Commitment to Catholic ethos among younger teachers in decline, conference told

Commitment to Catholic ethos among younger teachers in decline, conference told All the authors of the GRACE report pictured at the launch.

Addressing the annual meeting of the Joint Managerial Body, the umbrella organisation for faith-based secondary schools in Ireland, Professor Eamonn Conway of the University of Notre Dame Australia said that three out of ten teachers under 29 years of age report not “witnessing” to Catholic ethos at all or doing so only to a limited extent.

There is an urgent need for a co-ordinated “whole sector approach across primary, secondary and tertiary levels to re-position Catholic education confidently here”, according to Fr Conway. “A surprising number of teachers are still open to an intelligent articulation of the Catholic faith but need to be provided with attractive opportunities both for personal spiritual formation as well as continuing professional development.”

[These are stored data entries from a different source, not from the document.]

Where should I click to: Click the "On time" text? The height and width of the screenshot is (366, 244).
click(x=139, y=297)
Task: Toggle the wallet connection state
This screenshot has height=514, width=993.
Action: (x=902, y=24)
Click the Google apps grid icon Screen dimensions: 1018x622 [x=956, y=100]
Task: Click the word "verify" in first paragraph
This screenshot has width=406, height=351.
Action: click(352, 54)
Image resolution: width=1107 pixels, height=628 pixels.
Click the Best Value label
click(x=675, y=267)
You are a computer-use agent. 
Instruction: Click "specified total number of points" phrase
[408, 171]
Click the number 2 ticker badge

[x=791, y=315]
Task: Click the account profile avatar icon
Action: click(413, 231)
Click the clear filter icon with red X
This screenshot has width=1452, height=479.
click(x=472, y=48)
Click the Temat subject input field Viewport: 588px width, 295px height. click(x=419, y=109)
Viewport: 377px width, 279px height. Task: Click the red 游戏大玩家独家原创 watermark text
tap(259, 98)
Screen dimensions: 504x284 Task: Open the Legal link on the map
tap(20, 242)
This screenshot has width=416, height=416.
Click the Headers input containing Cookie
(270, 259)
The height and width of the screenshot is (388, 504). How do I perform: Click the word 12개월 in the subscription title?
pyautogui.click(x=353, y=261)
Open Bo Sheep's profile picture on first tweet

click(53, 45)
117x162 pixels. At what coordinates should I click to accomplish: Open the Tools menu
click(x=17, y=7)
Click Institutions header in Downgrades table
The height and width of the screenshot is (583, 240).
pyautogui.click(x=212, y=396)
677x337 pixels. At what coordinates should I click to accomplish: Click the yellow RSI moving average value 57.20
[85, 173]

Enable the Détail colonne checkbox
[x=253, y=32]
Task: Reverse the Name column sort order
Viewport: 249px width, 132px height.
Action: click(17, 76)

Professor Conway was responding to a recent report by the ESRI that identified schools as workplaces where staff are increasingly experiencing work overload and burnout, and which, according to Professor Conway, is evidence that the technocratic paradigm which Pope Francis warns against is taking hold even in Catholic schools.

This, he said, “devalues human beings, sees only technocratic solutions to every difficulty and must be resisted above all in Catholic educational contexts.”